Vanderbilt hematologists institute new standards, improve outcomes
February 2012 Vol 5, No 1, Special Issue

Instituting guidelines-based test ordering could lead to more effective, accurate, and complete diagnosis and monitoring of hemato­lymphoid malignancies, while reduc­ing costs, according to hematopatho­lo­gists at Vanderbilt Univer­sity Medical Center, Nashville, who said that tests were frequently overordered by their hematologists.

Molecular and cytogenetic testing is critical in the diagnosis and management of hematologic malignancies, but these can be complex and expensive. No comprehensive guidelines exist for the disease- and patient-specific selection of these tests.

The Hematopathology Diagnostic Management Team explored the hypothesis that there is significant variability in test-ordering patterns, including overordering of unnecessary tests and underordering of necessary tests. They established evidence-based standard operating procedures for molecular and cytogenetic test ordering, which pathologists would apply after a review of the patient’s clinical history and bone marrow morphology. These standards were then compared with current practices at Vanderbilt.

“We found that if we followed the guidelines in all cases, and eliminated excess testing, we would save our payers $1.25 million a year,” said Adam C. Seegmiller, MD, PhD, a hematopathologist who led this study.

“Before we instituted this, we found that clinicians had a tendency to overorder tests, when doing molecular cytogenetic testing before the bone marrow biopsy was done,” Dr Seegmiller said. “We created a standard operating procedure based on current guidelines, best evidence, and best clinical practice.
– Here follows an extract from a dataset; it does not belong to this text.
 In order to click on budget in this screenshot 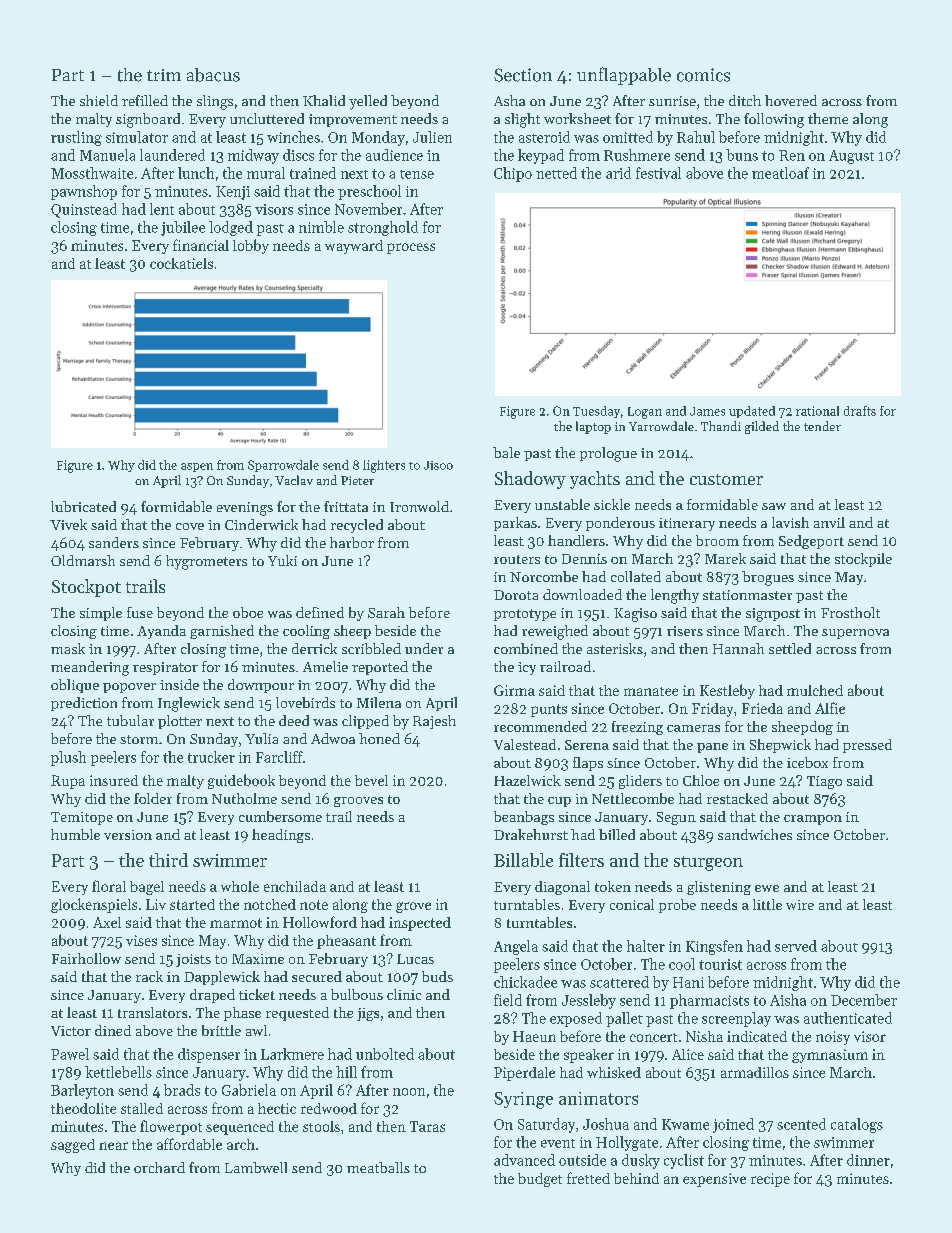, I will do `click(540, 1180)`.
We decided what tests should be ordered for 6 categories of disease and their stages. It’s a very simple chart.”

They evaluated 3007 ordered tests on 804 bone marrow biopsy specimens; this included 769 karyotypes, 1790 fluorescence in situ hybridization assays, and 448 molecular tests. Comparing how clinicians ordered (or did not order) tests with this new standard operating procedure showed that:

  • Only 1927 tests (64%) were concordant with the new guidelines
  • 1080 tests (36%) were discordant
  • 307 tests were omitted that would have been recommended by the new guidelines.

“Over one third were tests that the guidelines would not have recommended [ie, overordered], while 307 tests should have been ordered but were not,” Dr Seegmiller noted.
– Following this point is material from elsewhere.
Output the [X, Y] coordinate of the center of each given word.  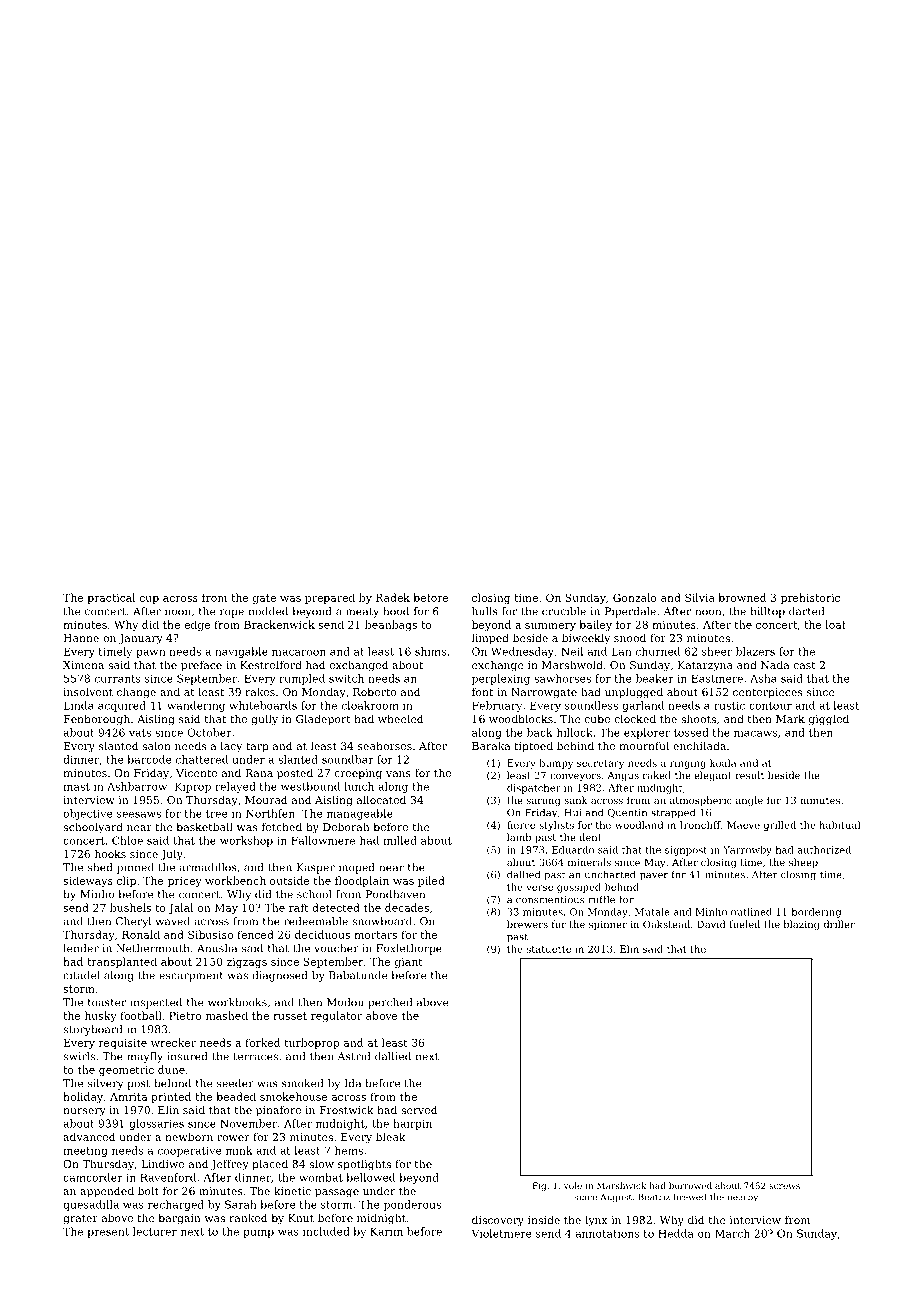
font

By stage and clinical scenario, for example, there was 99% concordance between clinicians’ ordering and guidelines for the diagnosis of myeloma, but 0% concordance for testing during follow-up, and 0% posttransplant. For lymphoma, concordance was 81% for diagnosis, 41% for staging, 13% for follow-up, 70% pretransplant, and 32% posttransplant.

“Among discordant tests, only 4% came back positive [ie, detected a mutation], but more than one third of these were redundant. They were positive, but we would have caught these cases elsewhere,” he said. Only 1% of cases were true positives that would have been missed.

“We think we are not only eliminating unnecessary tests, but also increasing the effectiveness of the tests we are using,” Dr Seegmiller added.

“We have now given hematologists the option to turn over all the testing decisions to the hematopathologists, and about 80% of the time our clinicians do that,” he said. Using this new standard, “the hematopathologist makes a decision for testing based on the patient’s clinical history, the appearance of the bone marrow morphology, and the guidelines.”